====== PASSAGE PROVIDED ======
Great question, it's not timestamps but attestations (signed validator votes for pairs of checkpoint blocks) that determines the canonical chain head. This fork choice rule, known as LMD-GHOST, is different from PoW which has a "greatest difficulty" rule for determining the canonical chain.
Wasn’t there a recent attack on solana/ solend, where the attacker was willing to lose more than 30% for the chance to cash out and crash solend at the same time ?
The Solend drama was at the app-layer rather than the protocol-layer. Solana also runs PoS but its variant is a bit more handwavy and weaker imo, slashing rules are applied in a post-hoc human decision-making process rather than clear rules enshrined within the protocol.
That you’re getting downvoted speaks to the poor quality of discussion on this thread. To me this is the core issue with PoS. I don’t know enough about it to say if the Ethereum devs have solved it or not, but this is a much more interesting topic than misguided comparisons of PoS to crony capitalism, which is just uninformed.
There's no solution that will give PoS the same objectivity PoW enjoys, but PoS (with slashing and exit delays) is secure against long forks under a weakly subjective model.
Essentially, the solution is to ignore forks whose lengths exceed the exit delay, since such forks can be created without a slashing risk.
The main issue is that new nodes need to start with a (somewhat recent) trusted checkpoint. This does open up some attack surface that doesn't exist in PoW, though in my view it's not much of an issue. If I want to be extra careful, I can always ask several sources for a checkpoint and make sure they match.
> If 51% of validators start censoring, the victims and users can coordinate on a minority soft fork where they build on each other’s blocks and ignore the attacker. On the minority soft fork, the attacker’s deposits would lose millions of ETH to an inactivity leak, and after a few weeks the chain resumes finalizing.
It seems that this could easily be turned around: if enough malicious validators coordinate, they can create a soft fork that burns every honest validator’s stake until the malicious validators have an ever increasing supermajority.
New victims who aren’t validators could try to become validators to fight back, but the colluding validators can just ignore those proposed transactions.
====== EXTRACTED ENTRIES ======
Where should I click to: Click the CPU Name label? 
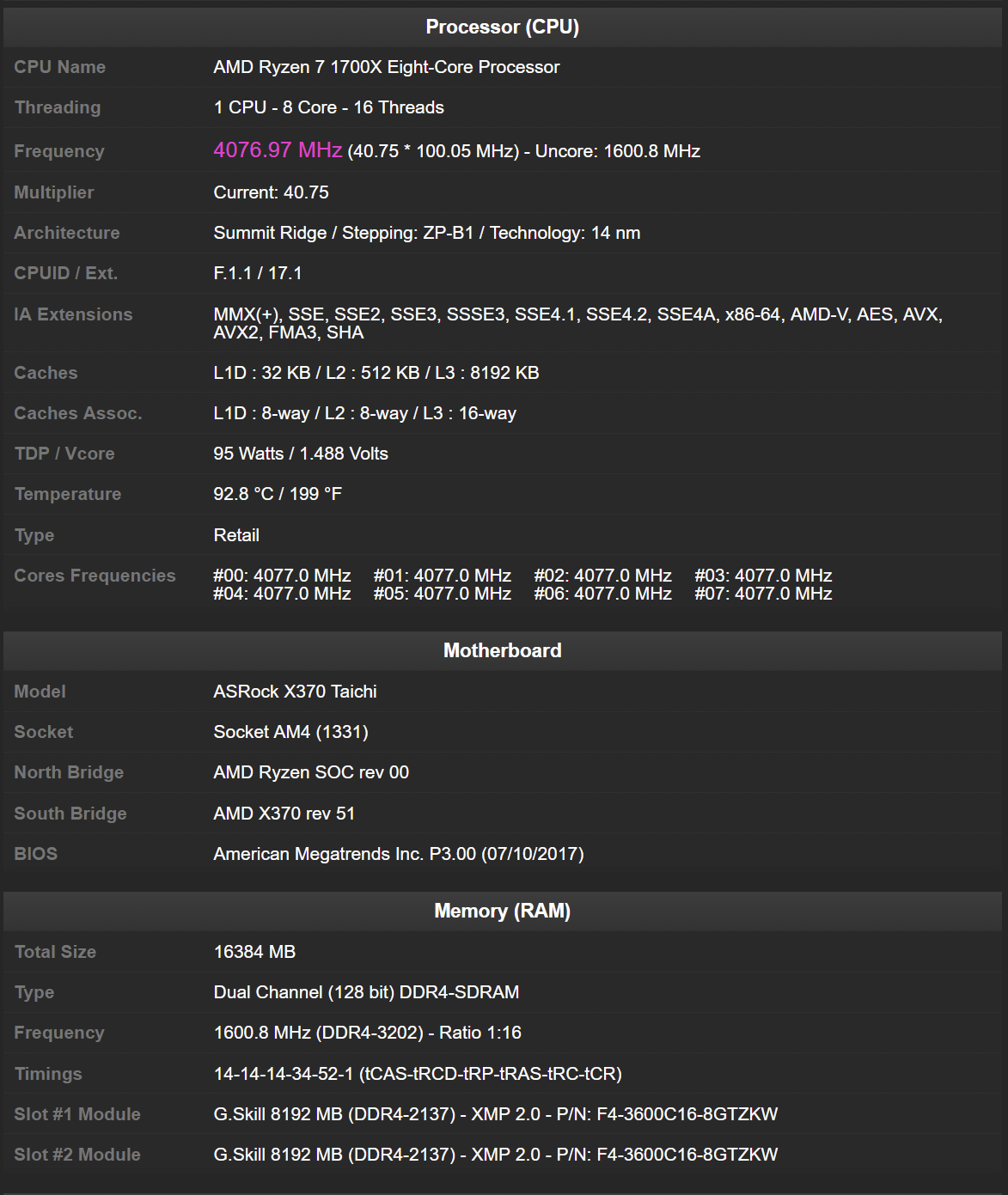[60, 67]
======
====== EXTRACTED ENTRIES ======
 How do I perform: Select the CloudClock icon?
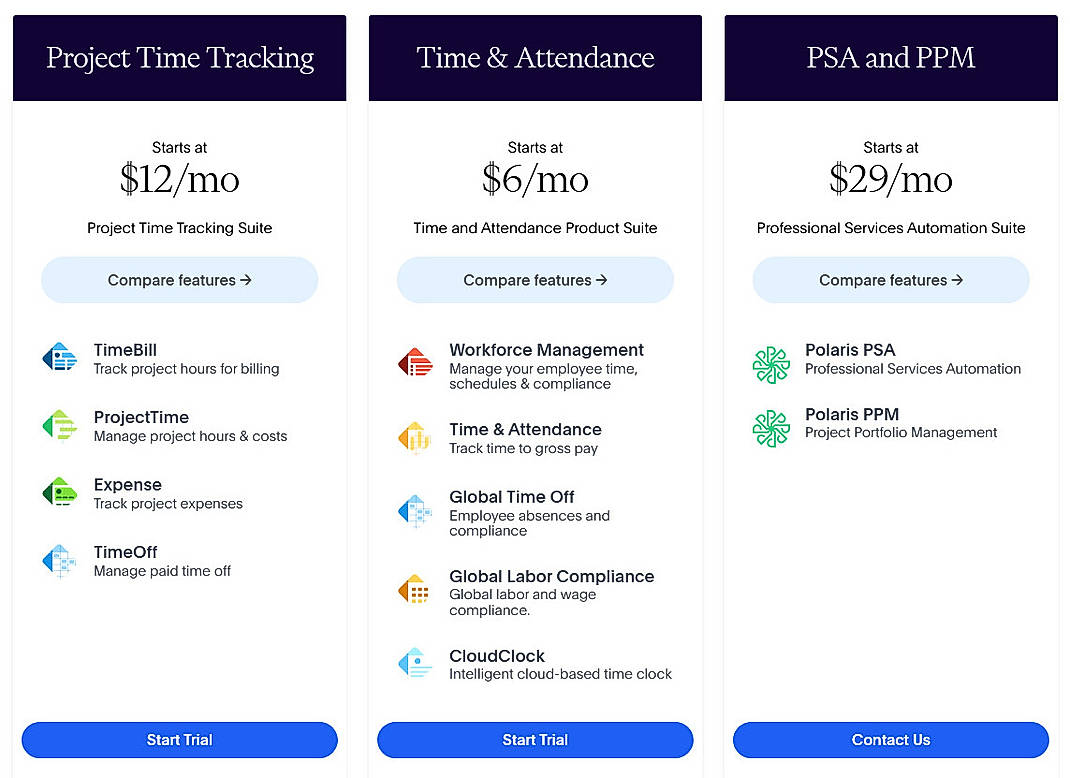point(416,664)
======
====== EXTRACTED ENTRIES ======
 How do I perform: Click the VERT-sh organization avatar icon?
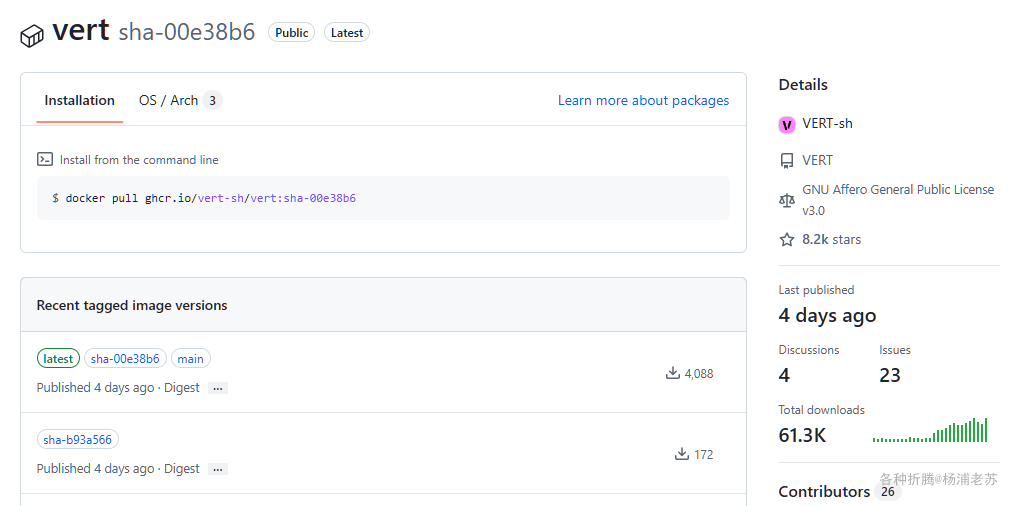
======
* EXERCISE 1 *
Reproduce the passage in the proof-of-stake discussion from "It seems that" up to and including "those proposed transactions.".
* EXERCISE 2 *
Continue the proof-of-stake discussion from its last sentence.

* EXERCISE OUTPUT 1 *
It seems that this could easily be turned around: if enough malicious validators coordinate, they can create a soft fork that burns every honest validator’s stake until the malicious validators have an ever increasing supermajority.
New victims who aren’t validators could try to become validators to fight back, but the colluding validators can just ignore those proposed transactions.

* EXERCISE OUTPUT 2 *
Yes, and thus is exactly what happens is 49% of validates start censoring. The legitimacy of the chain exists on the social level and not the protocol level - just as it does with BTC.
What's new here is the cost as it forces participants (stakers) to choose a side.
Reminds me of the (largely failed) bitcoin XT fork. Bitcoiners didn't choose what was right for the network- they chose the easy path in an attempt to prevent fragmentation and keep the price high.
I have no reason to expect that ETH users won't do the same, just as they did in the DAO hack fork: they just choose whatever fork happens to profit them in the short-term at the expense of the decentralization of the network. Because at the end of the day it's just a money-making scheme to them.
>What's new here is the cost as it forces participants (stakers) to choose a side.
It doesn't force the stakers to do anything. The default behavior is to do nothing and accept censorship, in the same way that the default behavior for Bitcoin was to do nothing and accept small block sizes.
That's not what happened. Bitcoiners defended decentralization over throughput. The argument back then was that we should first experiment with scaling with other solutions and try to innovate as far as possible, and after that see how much actual L1 block space is needed. Now we are starting to see that it was the right choice.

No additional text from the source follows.